--- Element and text position data ---
▬▬▬▬▬▬▬▬▬▬

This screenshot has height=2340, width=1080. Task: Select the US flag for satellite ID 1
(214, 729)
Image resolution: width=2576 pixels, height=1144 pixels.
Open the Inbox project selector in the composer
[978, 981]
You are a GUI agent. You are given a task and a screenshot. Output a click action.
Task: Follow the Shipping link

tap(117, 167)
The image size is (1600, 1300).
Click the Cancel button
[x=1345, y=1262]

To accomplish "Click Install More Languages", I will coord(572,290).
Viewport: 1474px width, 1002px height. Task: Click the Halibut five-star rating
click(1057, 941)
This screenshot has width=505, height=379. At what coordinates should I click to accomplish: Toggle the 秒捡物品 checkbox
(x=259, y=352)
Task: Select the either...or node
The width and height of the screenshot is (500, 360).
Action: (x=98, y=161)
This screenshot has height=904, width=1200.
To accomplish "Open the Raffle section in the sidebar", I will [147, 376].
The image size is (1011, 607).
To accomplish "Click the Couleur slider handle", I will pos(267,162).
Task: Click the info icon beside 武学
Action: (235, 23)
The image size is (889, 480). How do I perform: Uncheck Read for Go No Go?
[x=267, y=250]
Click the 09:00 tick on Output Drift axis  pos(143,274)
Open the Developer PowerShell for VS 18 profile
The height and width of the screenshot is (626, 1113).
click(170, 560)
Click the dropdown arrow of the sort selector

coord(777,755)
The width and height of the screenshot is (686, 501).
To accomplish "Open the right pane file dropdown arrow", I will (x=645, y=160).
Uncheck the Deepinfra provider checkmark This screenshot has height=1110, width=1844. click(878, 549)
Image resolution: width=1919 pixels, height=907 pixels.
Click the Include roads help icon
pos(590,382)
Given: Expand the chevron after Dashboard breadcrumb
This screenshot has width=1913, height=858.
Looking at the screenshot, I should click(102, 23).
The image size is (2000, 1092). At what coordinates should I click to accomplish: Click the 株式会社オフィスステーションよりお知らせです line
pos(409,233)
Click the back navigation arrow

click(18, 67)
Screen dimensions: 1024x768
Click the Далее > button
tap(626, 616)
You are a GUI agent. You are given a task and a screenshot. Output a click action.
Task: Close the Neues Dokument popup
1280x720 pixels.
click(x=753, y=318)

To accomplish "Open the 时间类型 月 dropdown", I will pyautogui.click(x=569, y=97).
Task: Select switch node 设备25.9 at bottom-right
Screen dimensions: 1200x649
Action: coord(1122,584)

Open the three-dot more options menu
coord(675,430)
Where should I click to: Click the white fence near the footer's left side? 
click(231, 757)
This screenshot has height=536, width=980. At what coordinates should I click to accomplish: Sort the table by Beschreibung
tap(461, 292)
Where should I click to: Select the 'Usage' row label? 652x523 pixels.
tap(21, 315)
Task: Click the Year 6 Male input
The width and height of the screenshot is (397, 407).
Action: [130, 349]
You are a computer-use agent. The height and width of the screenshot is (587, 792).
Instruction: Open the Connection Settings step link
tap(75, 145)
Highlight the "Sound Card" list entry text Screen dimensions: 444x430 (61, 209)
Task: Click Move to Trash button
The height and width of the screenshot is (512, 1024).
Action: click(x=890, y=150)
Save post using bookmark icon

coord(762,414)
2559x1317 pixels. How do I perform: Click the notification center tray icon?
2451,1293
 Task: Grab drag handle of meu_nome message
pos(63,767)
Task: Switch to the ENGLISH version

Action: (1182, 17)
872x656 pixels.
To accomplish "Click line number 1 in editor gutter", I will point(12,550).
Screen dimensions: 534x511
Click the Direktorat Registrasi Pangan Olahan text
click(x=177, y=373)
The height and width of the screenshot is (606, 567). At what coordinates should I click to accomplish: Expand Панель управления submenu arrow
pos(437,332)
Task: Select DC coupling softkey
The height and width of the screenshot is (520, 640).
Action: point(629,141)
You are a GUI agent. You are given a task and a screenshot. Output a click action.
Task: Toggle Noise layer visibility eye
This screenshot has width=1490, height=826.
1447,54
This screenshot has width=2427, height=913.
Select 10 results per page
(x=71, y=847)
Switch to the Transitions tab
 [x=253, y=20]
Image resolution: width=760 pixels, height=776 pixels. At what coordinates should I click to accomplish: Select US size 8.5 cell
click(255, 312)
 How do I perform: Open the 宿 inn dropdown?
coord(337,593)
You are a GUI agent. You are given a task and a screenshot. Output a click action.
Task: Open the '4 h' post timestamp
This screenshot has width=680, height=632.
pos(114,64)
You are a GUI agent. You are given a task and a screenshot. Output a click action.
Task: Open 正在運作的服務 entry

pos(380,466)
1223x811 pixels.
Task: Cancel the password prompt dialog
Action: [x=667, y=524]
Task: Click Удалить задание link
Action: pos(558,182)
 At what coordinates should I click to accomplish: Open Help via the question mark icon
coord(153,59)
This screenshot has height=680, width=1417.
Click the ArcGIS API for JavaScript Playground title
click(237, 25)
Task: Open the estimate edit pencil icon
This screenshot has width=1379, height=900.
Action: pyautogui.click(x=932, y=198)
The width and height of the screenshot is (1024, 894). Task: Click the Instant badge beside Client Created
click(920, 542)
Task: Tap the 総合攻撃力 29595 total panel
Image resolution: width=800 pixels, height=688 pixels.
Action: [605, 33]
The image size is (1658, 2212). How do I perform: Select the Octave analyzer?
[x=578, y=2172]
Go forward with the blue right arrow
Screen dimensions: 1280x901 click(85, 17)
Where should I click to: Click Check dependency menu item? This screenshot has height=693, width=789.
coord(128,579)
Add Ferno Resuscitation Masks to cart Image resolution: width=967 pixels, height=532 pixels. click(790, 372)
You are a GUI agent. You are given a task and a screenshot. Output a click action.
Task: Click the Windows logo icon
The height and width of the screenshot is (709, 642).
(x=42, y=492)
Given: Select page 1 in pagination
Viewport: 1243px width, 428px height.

▬▬▬▬▬▬▬▬▬▬

--- Request ---
Rewrite all of the material above, putting "The frame size is" wherever "The image size is" occurs and leaving everything else unchanged.

--- Response to this exercise ---
This screenshot has height=2340, width=1080. Task: Select the US flag for satellite ID 1
(214, 729)
Image resolution: width=2576 pixels, height=1144 pixels.
Open the Inbox project selector in the composer
[978, 981]
You are a GUI agent. You are given a task and a screenshot. Output a click action.
Task: Follow the Shipping link

tap(117, 167)
The frame size is (1600, 1300).
Click the Cancel button
[x=1345, y=1262]

To accomplish "Click Install More Languages", I will coord(572,290).
Viewport: 1474px width, 1002px height. Task: Click the Halibut five-star rating
click(1057, 941)
This screenshot has width=505, height=379. At what coordinates should I click to accomplish: Toggle the 秒捡物品 checkbox
(x=259, y=352)
Task: Select the either...or node
The width and height of the screenshot is (500, 360).
Action: (x=98, y=161)
This screenshot has height=904, width=1200.
To accomplish "Open the Raffle section in the sidebar", I will [147, 376].
The frame size is (1011, 607).
To accomplish "Click the Couleur slider handle", I will pos(267,162).
Task: Click the info icon beside 武学
Action: (235, 23)
The frame size is (889, 480). How do I perform: Uncheck Read for Go No Go?
[x=267, y=250]
Click the 09:00 tick on Output Drift axis  pos(143,274)
Open the Developer PowerShell for VS 18 profile
The height and width of the screenshot is (626, 1113).
click(170, 560)
Click the dropdown arrow of the sort selector

coord(777,755)
The width and height of the screenshot is (686, 501).
To accomplish "Open the right pane file dropdown arrow", I will (x=645, y=160).
Uncheck the Deepinfra provider checkmark This screenshot has height=1110, width=1844. click(878, 549)
Image resolution: width=1919 pixels, height=907 pixels.
Click the Include roads help icon
pos(590,382)
Given: Expand the chevron after Dashboard breadcrumb
This screenshot has width=1913, height=858.
Looking at the screenshot, I should click(102, 23).
The frame size is (2000, 1092). At what coordinates should I click to accomplish: Click the 株式会社オフィスステーションよりお知らせです line
pos(409,233)
Click the back navigation arrow

click(18, 67)
Screen dimensions: 1024x768
Click the Далее > button
tap(626, 616)
You are a GUI agent. You are given a task and a screenshot. Output a click action.
Task: Close the Neues Dokument popup
1280x720 pixels.
click(x=753, y=318)

To accomplish "Open the 时间类型 月 dropdown", I will pyautogui.click(x=569, y=97).
Task: Select switch node 设备25.9 at bottom-right
Screen dimensions: 1200x649
Action: coord(1122,584)

Open the three-dot more options menu
coord(675,430)
Where should I click to: Click the white fence near the footer's left side? 
click(231, 757)
This screenshot has height=536, width=980. At what coordinates should I click to accomplish: Sort the table by Beschreibung
tap(461, 292)
Where should I click to: Select the 'Usage' row label? 652x523 pixels.
tap(21, 315)
Task: Click the Year 6 Male input
The width and height of the screenshot is (397, 407).
Action: [130, 349]
You are a computer-use agent. The height and width of the screenshot is (587, 792).
Instruction: Open the Connection Settings step link
tap(75, 145)
Highlight the "Sound Card" list entry text Screen dimensions: 444x430 (61, 209)
Task: Click Move to Trash button
The height and width of the screenshot is (512, 1024).
Action: click(x=890, y=150)
Save post using bookmark icon

coord(762,414)
2559x1317 pixels. How do I perform: Click the notification center tray icon?
2451,1293
 Task: Grab drag handle of meu_nome message
pos(63,767)
Task: Switch to the ENGLISH version

Action: (1182, 17)
872x656 pixels.
To accomplish "Click line number 1 in editor gutter", I will point(12,550).
Screen dimensions: 534x511
Click the Direktorat Registrasi Pangan Olahan text
click(x=177, y=373)
The height and width of the screenshot is (606, 567). At what coordinates should I click to accomplish: Expand Панель управления submenu arrow
pos(437,332)
Task: Select DC coupling softkey
The height and width of the screenshot is (520, 640).
Action: point(629,141)
You are a GUI agent. You are given a task and a screenshot. Output a click action.
Task: Toggle Noise layer visibility eye
This screenshot has width=1490, height=826.
1447,54
This screenshot has width=2427, height=913.
Select 10 results per page
(x=71, y=847)
Switch to the Transitions tab
 [x=253, y=20]
Image resolution: width=760 pixels, height=776 pixels. At what coordinates should I click to accomplish: Select US size 8.5 cell
click(255, 312)
 How do I perform: Open the 宿 inn dropdown?
coord(337,593)
You are a GUI agent. You are given a task and a screenshot. Output a click action.
Task: Open the '4 h' post timestamp
This screenshot has width=680, height=632.
pos(114,64)
You are a GUI agent. You are given a task and a screenshot. Output a click action.
Task: Open 正在運作的服務 entry

pos(380,466)
1223x811 pixels.
Task: Cancel the password prompt dialog
Action: [x=667, y=524]
Task: Click Удалить задание link
Action: pos(558,182)
 At what coordinates should I click to accomplish: Open Help via the question mark icon
coord(153,59)
This screenshot has height=680, width=1417.
Click the ArcGIS API for JavaScript Playground title
click(237, 25)
Task: Open the estimate edit pencil icon
This screenshot has width=1379, height=900.
Action: pyautogui.click(x=932, y=198)
The width and height of the screenshot is (1024, 894). Task: Click the Instant badge beside Client Created
click(920, 542)
Task: Tap the 総合攻撃力 29595 total panel
Image resolution: width=800 pixels, height=688 pixels.
Action: [605, 33]
The frame size is (1658, 2212). How do I perform: Select the Octave analyzer?
[x=578, y=2172]
Go forward with the blue right arrow
Screen dimensions: 1280x901 click(85, 17)
Where should I click to: Click Check dependency menu item? This screenshot has height=693, width=789.
coord(128,579)
Add Ferno Resuscitation Masks to cart Image resolution: width=967 pixels, height=532 pixels. click(790, 372)
You are a GUI agent. You are given a task and a screenshot. Output a click action.
Task: Click the Windows logo icon
The height and width of the screenshot is (709, 642).
(x=42, y=492)
Given: Select page 1 in pagination
Viewport: 1243px width, 428px height.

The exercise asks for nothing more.